Image Credits: Screen capture from Trivia Royale video

Retention numbers on the two platforms paint a clear picture. On iOS, where players can customize their avatars and express themselves through them, 45% of users come back into the app within seven days. On Android, where the same functionality is absent, week-one retention is just 21%.

The success of its platform’s feature set bodes well for Teatime as a developer platform. Not only does Trivia Royale give the company a marketing boost, but the retention numbers associated with customizable avatars — the spine of its gaming platform — should put a little extra wind in the sales of the company as it looks to bring game developers on board.

Farewell bots, hello humans

During beta, and at launch, Trivia Royale used bots to fill in the gaps when there were not enough players for a Trivia Royale tournament or individual battle. In fact, at launch Fridriksson said there was only a 60% chance of players being matched with a real human during the first five rounds of the tournament, with the likelihood of getting matched with a bot going up the further a user got in the game. With the huge jump in recent downloads, bots are only used around 5% of the time, meaning that the vast majority of human players are going up against other real folks.

Fridriksson added that for some categories like Math, the likelihood of getting paired with a bot goes up due to the low popularity of that category.

As a player, it was pretty obvious to me (and to my colleague, Greg Kumparak) when I was paired up with a bot versus a real person and it certainly took away from the delight of the game.

However, having an actual friend on the game goes a long way (thanks again, Greg). Fridriksson said social features (including using chat, adding friends, playing individual challenges and spending virtual currency on customization) increases retention by quite a bit.

In fact, day-one retention goes up considerably each time a user crosses the threshold of one of these social gates. Day-one retention shoots up to 84% for users who have used all four of these social features.

Having friends on the platform is also a huge engagement booster. People who add friends play 4x the amount of games on the platform, with their engagement and retention going way up, according to Fridriksson. They’re also likely to spend considerably more time customizing their avatars.

A second chance

With QuizUp, Fridriksson and the Plain Vanilla Games team made several critical errors. The biggest one was failing to find a way to monetize.
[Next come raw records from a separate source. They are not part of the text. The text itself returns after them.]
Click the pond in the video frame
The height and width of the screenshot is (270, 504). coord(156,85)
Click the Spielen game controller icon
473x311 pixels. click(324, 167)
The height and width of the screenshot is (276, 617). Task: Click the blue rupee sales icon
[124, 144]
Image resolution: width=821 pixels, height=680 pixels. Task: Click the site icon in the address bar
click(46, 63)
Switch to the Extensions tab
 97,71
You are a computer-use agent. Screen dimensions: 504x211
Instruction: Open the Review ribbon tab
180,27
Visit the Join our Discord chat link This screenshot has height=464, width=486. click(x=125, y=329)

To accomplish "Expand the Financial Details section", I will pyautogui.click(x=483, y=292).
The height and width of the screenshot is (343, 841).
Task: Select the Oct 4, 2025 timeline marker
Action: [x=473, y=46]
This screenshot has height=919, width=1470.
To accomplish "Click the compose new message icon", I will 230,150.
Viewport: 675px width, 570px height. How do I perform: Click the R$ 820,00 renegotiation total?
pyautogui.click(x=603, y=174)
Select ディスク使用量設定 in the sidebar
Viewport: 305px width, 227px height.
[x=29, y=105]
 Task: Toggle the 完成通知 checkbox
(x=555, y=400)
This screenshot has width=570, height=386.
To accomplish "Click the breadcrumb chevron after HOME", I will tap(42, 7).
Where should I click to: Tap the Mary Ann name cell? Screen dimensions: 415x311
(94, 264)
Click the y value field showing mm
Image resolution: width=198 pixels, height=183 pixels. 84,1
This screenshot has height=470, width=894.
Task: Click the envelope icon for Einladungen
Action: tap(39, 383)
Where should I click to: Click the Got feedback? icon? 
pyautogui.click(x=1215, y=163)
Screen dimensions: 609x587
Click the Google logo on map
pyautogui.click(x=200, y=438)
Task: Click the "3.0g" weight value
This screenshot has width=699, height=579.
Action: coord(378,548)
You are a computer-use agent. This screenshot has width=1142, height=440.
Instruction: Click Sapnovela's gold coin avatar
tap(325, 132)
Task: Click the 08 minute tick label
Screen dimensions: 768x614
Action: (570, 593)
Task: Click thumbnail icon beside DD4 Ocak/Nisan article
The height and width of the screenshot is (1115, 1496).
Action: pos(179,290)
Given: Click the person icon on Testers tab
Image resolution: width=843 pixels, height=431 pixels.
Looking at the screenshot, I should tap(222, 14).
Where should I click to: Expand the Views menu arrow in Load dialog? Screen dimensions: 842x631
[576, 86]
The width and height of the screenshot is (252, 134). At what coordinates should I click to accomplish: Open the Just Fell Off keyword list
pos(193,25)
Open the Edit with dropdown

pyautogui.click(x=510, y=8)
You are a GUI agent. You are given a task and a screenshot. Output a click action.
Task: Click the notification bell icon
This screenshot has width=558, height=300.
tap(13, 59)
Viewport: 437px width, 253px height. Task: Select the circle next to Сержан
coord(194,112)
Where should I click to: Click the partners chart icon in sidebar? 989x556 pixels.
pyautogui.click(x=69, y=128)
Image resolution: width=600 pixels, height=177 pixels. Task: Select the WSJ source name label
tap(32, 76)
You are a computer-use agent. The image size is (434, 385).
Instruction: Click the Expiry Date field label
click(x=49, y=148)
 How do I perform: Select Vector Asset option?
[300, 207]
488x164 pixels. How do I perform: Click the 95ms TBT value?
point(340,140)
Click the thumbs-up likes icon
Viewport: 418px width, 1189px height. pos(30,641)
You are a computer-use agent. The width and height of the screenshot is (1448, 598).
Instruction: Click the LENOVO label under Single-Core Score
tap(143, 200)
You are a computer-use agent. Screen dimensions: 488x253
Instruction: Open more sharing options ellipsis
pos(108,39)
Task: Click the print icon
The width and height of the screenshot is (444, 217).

Fridriksson had an aversion to advertising that he couldn’t overcome, leading to highly produced (but unscalable) native advertising deals and a well-struck attempt to turn the game into a television franchise with NBC.

This time around, Trivia Royale is built with monetization baked right into the DNA of the platform. Avatars are free, but users must play (and win) enough to earn virtual currency to customize those avatars. When you win, you’re served an ad and given the choice to double your earnings by watching the ad, or simply skip.

Users can also bypass earning virtual currency and simply buy it to get that hat or sunglasses for their avatar. With the company having discovered that avatar customization is a draw for users, Trivia Royale is seemingly off to a much better start than QuizUp on the financial front.

But with both QuizUp and Trivia Royale, Fridriksson says there is still one thing that is more important than the rest: building a high-quality game.

“The advice that I would give anyone is to make a product that has a certain wow effect, that gives people the incentive to tell their friends about it,” said Fridriksson. “Of course, we used tools like influencers to jumpstart that snowball, so to speak. But if the quality of the product was not good, then you can spend as much as you can on influencers and whatnot, but it’ll just die down immediately. But if you create a good product, you have created something sustainable.”